Unfortunately, most investment capital goes into "sexy" and exciting new ideas that can spread quickly at low cost, like games or social networks or online services. Many of these (definitely not all) are important and valuable. But washing machines have been fairly unchanged since their invention in the 18th and 19th centuries, and creation of electric machines in the early 20th century. This is partially because the returns take much longer, partially because the capital investment is much higher for all phases - product development, manufacturing, consumer marketing, sales & distribution - and partially because a few large players like LG, Samsung and Whirlpool dominate the market and the supply chain.

This week, at CES, two of them introduced their most exciting new "innovations":

  • LG announced the Slim DD (for "Direct Drive"), a very short washer that fits right under an existing LG, like the fitted storage drawers they have sold for years. The purpose of the "Slim" machine is to provide a place to do a second light load simultaneous with the first, perhaps a smaller one or a delicate load.
  • Samsung has developed a machine with a built-in sink, so someone can pre-soak or remove stains right into the machine.
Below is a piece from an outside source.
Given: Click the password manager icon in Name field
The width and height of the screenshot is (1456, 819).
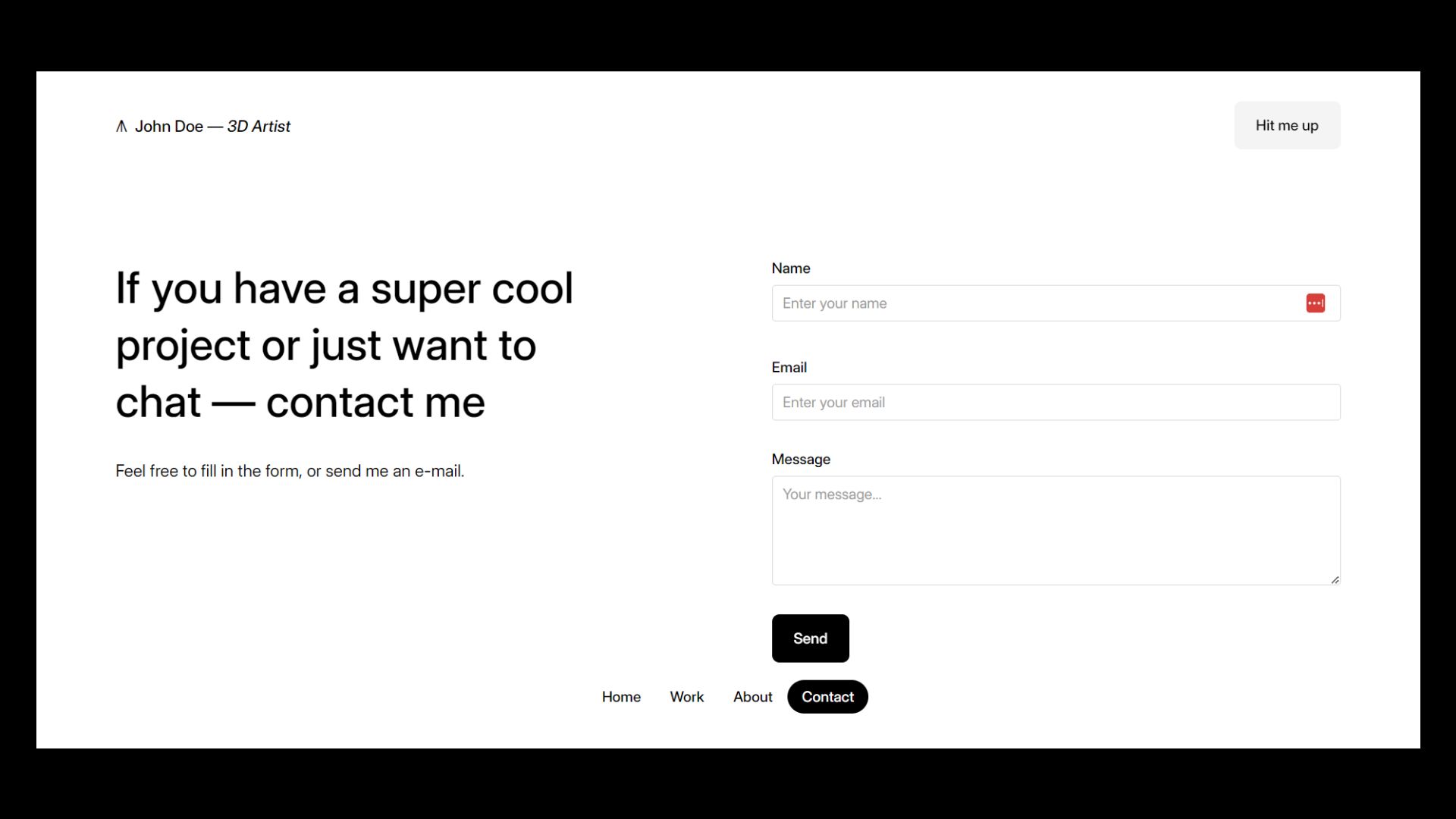Looking at the screenshot, I should coord(1316,303).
Apparently, this qualifies as "innovation". I have to assume they are desperate, because there is not much of a market for any of these, and hardly anyone can call these "innovation". How many people really are deeply troubled by the fact that they need to rinse out a few pieces of clothing every week (or every few weeks) before sticking it in the washer?
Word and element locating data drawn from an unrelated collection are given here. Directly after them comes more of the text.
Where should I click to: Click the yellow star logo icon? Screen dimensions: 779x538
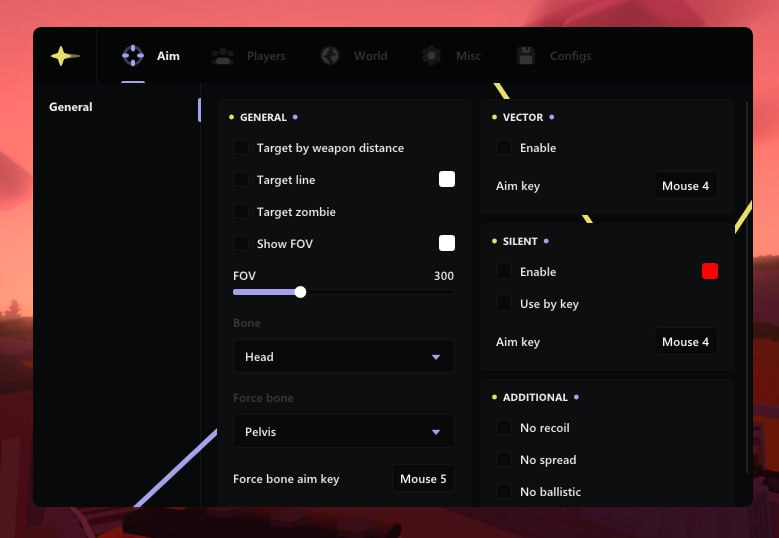[x=65, y=56]
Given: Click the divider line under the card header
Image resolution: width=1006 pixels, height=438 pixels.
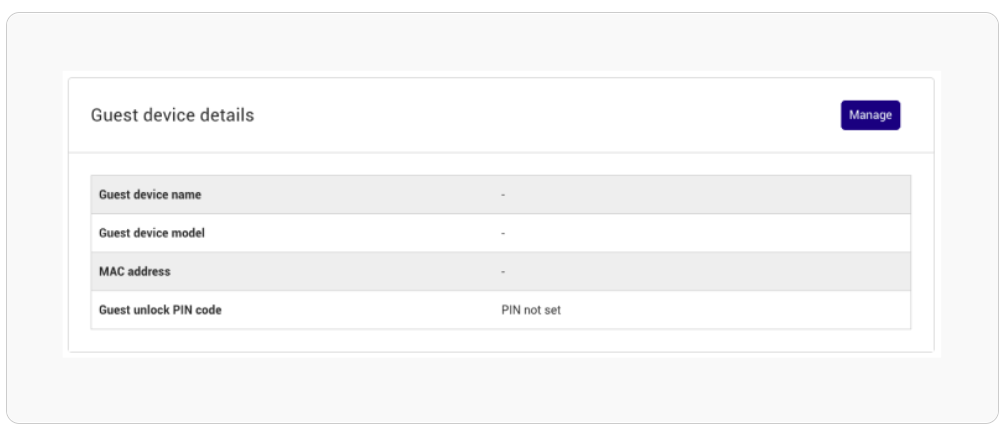Looking at the screenshot, I should point(501,153).
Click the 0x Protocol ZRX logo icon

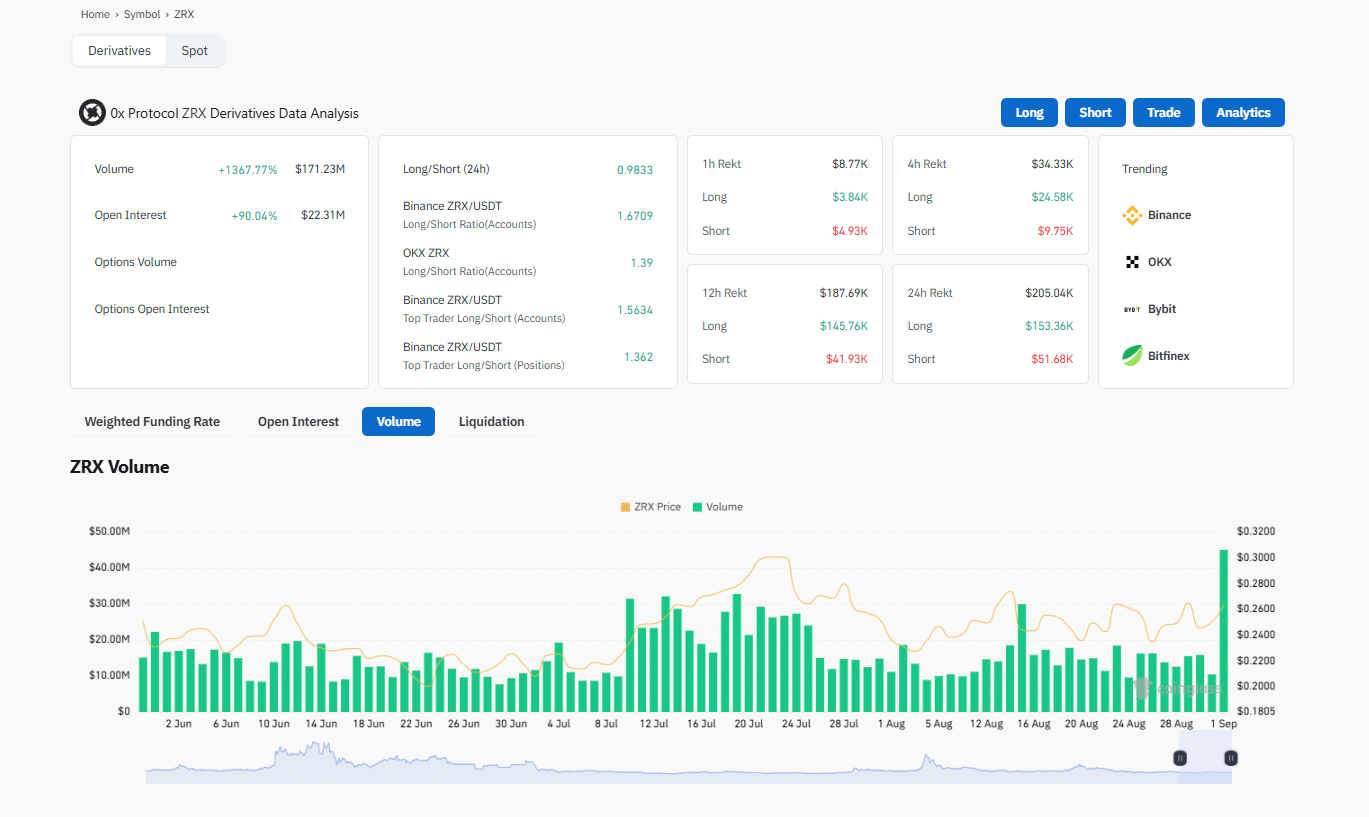[x=93, y=113]
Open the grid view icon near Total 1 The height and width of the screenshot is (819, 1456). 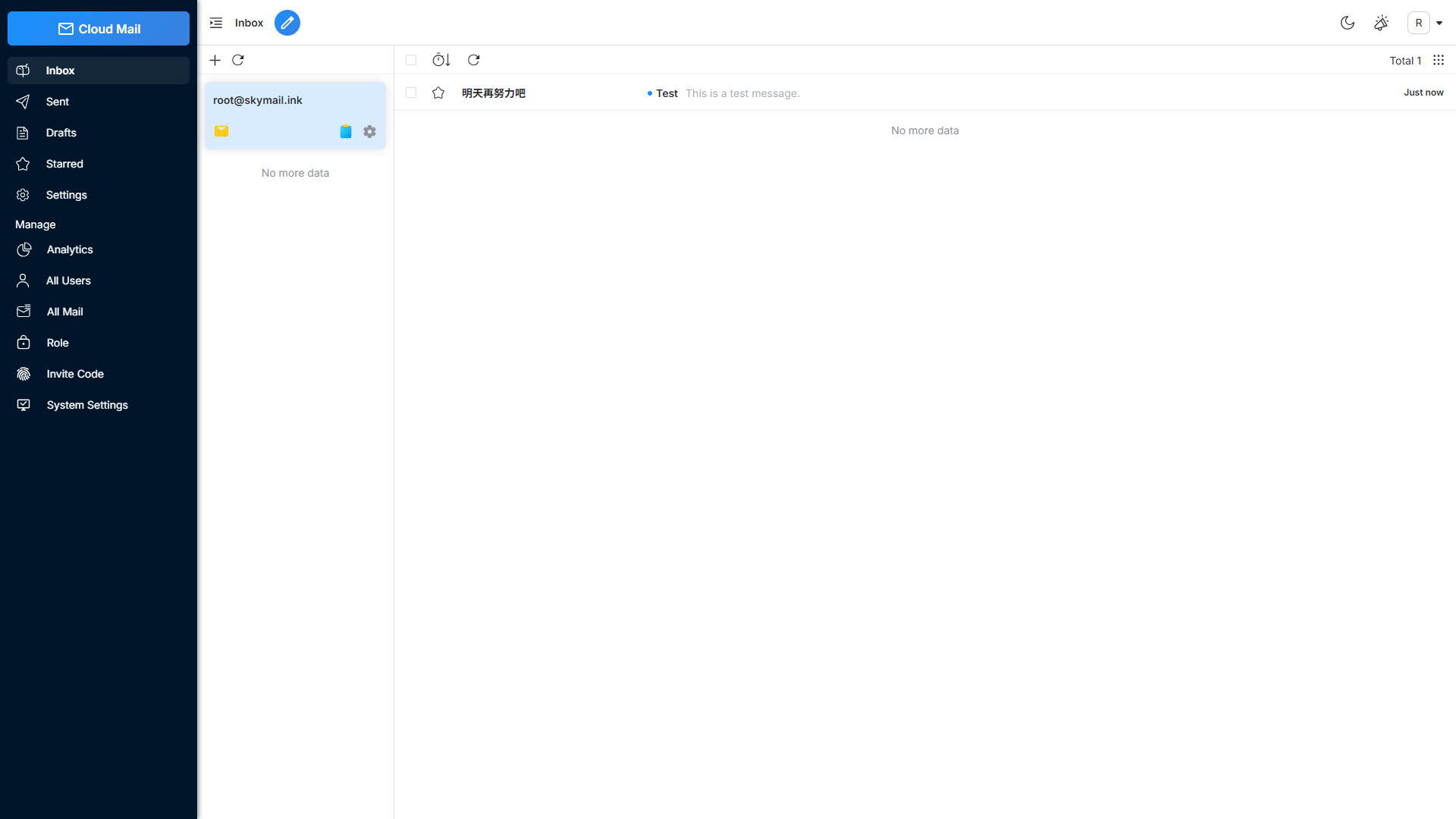click(1439, 60)
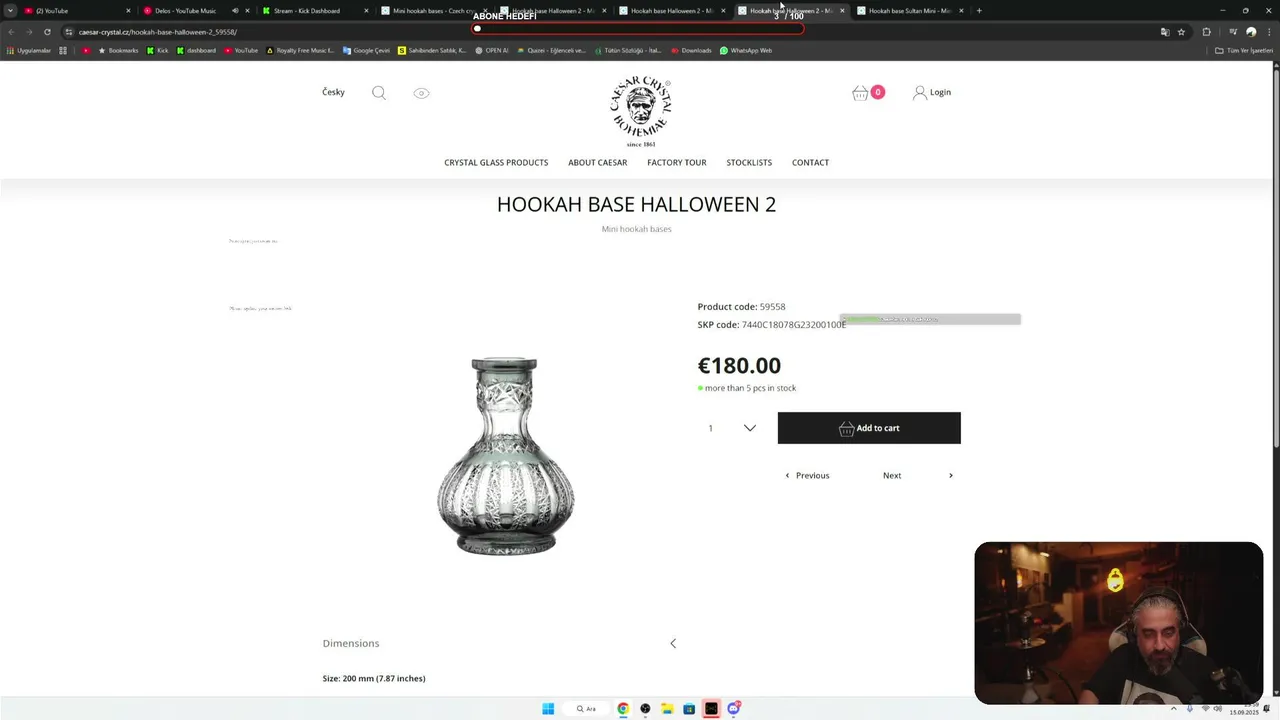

Similarly, while I will concede that designing a slim loading machine is impressive engineering - LG's Direct Drive enabled it to build some large American-capable machines of up to 11kg = 24lbs, which is what a standard Whirlpool or Maytag takes, in the standard 60cm x 60cm of European washers - it is just another add-on. It is extraordinarily difficult to find even a single homeowner whose machine works 24x7, and thus is just dying to have a second slim machine to add on to the first.

Will your life suddenly improve because you can do a second smaller load at once, or perhaps not need to walk from the sink to the machine?
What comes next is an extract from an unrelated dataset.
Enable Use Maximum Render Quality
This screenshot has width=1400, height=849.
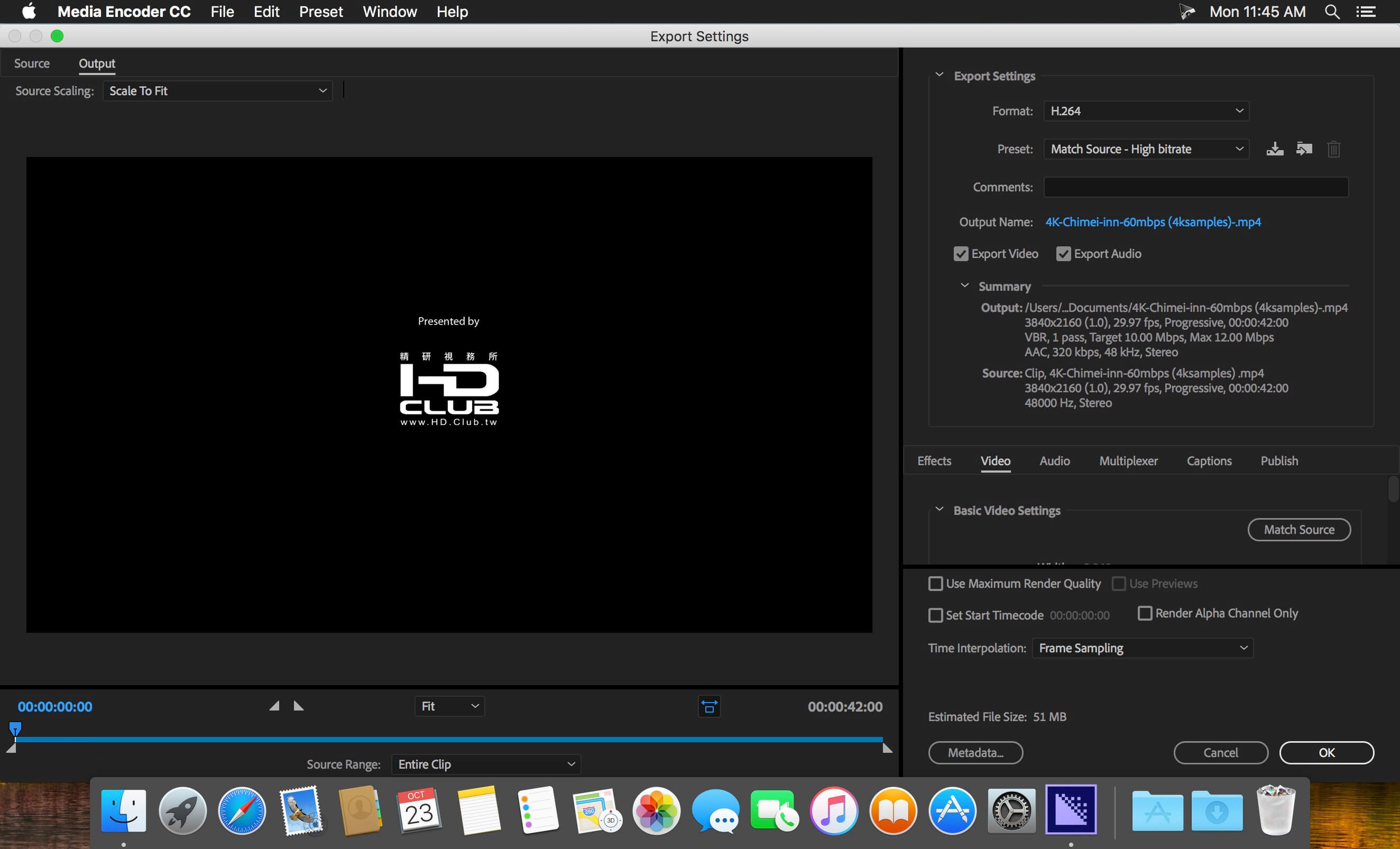tap(935, 583)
These manufacturers all make money off of selling large machines, the larger the better. They have zero incentive to really improve how laundry is done, nor any ability to think completely differently.

What are the really big headaches that could become innovation in laundry appliances?

  1. Speed: create a machine that can do a 5kg load in 10-15 minutes, rather than 10kg in 1+hrs, and takes up less than half the space. Machines have traded electricity and water usage for time in machine; it is time to take back the load time.
  2. Combination: create a machine that can take in a dry dirty load and put out a dry clean load without taking the total time. People buy washers and dryers because the machines are sold separately, but mainly because it allows some level of "parallel processing". When the first load is in the dryer, the second goes in the washer. If it were a single machine that took as long as the two together, it would take almost twice as long for laundry from start to finish. Most companies have some type of combination machine that has sold poorly; who wants to take twice as long to do their laundry?
  3. Single wash: find a way to load 5-10 items in and have them clean and dry in 10 minutes.
  4. Folding: figure out a way to get the laundry folded. This is the last manual headache of laundry.

At heart, laundry machines are mid-20th-century "factories". They operate in batch processing mode, while modern production has gone lean and agile, for good reason. The market is ripe for an entrepreneur to take the market away from them.